Douglas Kelly, publisher, National Post, tells MiC that the reconfiguration allows the publication in Toronto to follow the layout of its national paper, which is a three-section product. “There was some efficiency in merging the two sections and as publishers in a challenging environment we have to run our operations as efficiently as possible to reflect the times,” says Kelly. The publisher was unable to disclose the total number of pages reduced as a result of the recent changes.
By removing the stock and financial listings from the Financial Post section, which can now only be accessed on Financialpost.com, the publication is able to focus more on “reporter-driven content” such as news and commentary, notes Kelly.

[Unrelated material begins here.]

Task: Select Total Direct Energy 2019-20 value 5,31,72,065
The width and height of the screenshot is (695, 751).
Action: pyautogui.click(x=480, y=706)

“You’ve seen publications around the world, including the Wall Street Journal, either reduce or eliminate stock listings,” he adds. “We’re reducing the stock info in the Financial Post because there’s more available online and it’s timelier.”
Kelly doesn’t expect the changes to have much of an impact on advertising in the paper because he says the content hasn’t changed. “We’re just packaging it differently and those content areas are still speaking to those different types of readers and by extension, different types of advertisers,” he explains. “The primary selling point of the Post is the news and analysis and the financial package. This follows what our main audience drivers are and gives us a more efficient configuration.”
According to the Audit Bureau of Circulations’ (ABC) Consolidated Media Report (CMR), the Post‘s total average circulation of print paid issues from Monday to Friday for September was 130,134.